That desire to compete in open-wheel racing was altered, after rising through the ranks of Indy Lights, and a handful of starts in the CART and IRL tours. 

“I got an opportunity on a whim to go out to North Carolina and take a look and see what it was all about,” Mears said. “My dad had got hired by Chip Ganassi prior to me even moving out to North Carolina. He was shop foreman.

“He spent most of his career in off-road on the West Coast. I just remember him calling me going, ‘Casey, you got to get out here. There’s so much racing. There are race shops everywhere. It’s just a racers dream.’

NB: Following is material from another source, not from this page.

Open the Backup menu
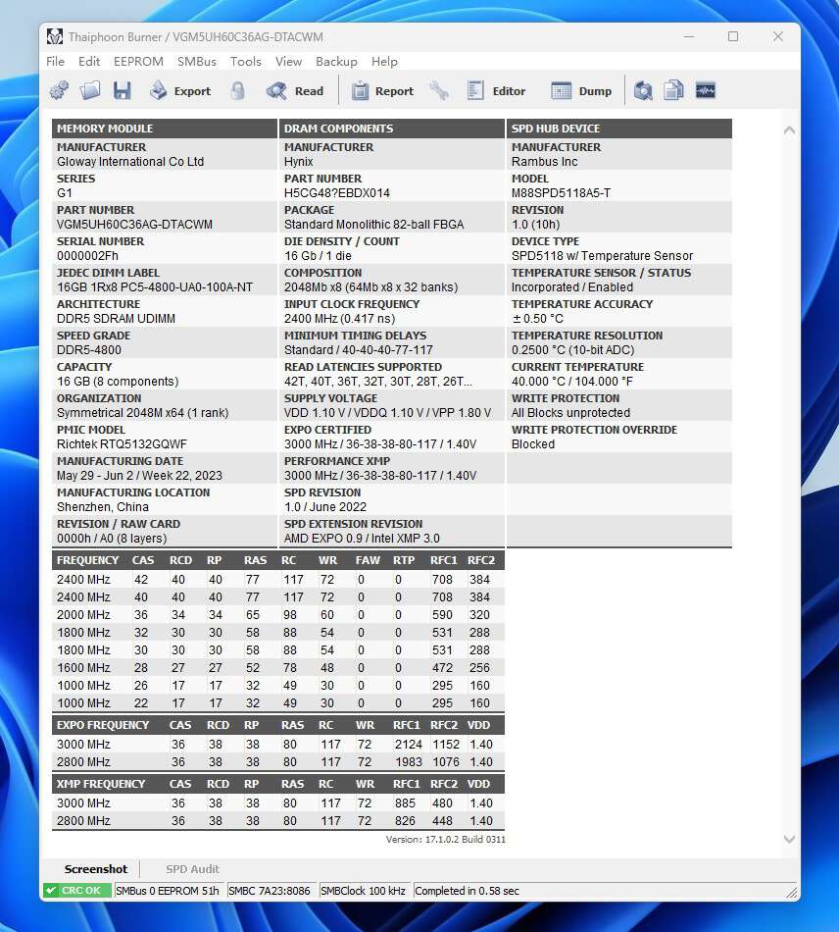Viewport: 839px width, 932px height. pyautogui.click(x=336, y=61)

“One year I was struggling in Indy, trying to make the show with a team that wasn’t capable of doing it,” Mears continued. “I was looking at a couple possible opportunities the following year in CART and in IRL. At that time, it was still really unclear on whether it was going to be CART or whether it was going to be IRL in the future.

“I got an opportunity to go race in the Busch Series and I thought, ‘You know what, I’m going to go take a look at that. Dad says it’s crazy out there, I need to go take a look. Maybe, I go out and do this for a year, and if it doesn’t pan out, I’ll know whether to just do CART or pursue IRL.’”

The Move To NASCAR 

After moving to North Carolina, Mears ran the full 2002 NASCAR Xfinity Series slate racing for team owner Wayne Jesel. It didn’t take long before Mears got the call to replace Jimmy Spencer at Chip Ganassi Racing to drive the No. 41 Target Dodge in 2003.

Mears was officially a full-time stock car driver in NASCAR’s highest level. However, Mears didn’t feel like a true stock car driver.

The challenges of hopping into a stock car after competing in open-wheel racing, proved to be a steep learning curve for the Bakersfield, Calif., native.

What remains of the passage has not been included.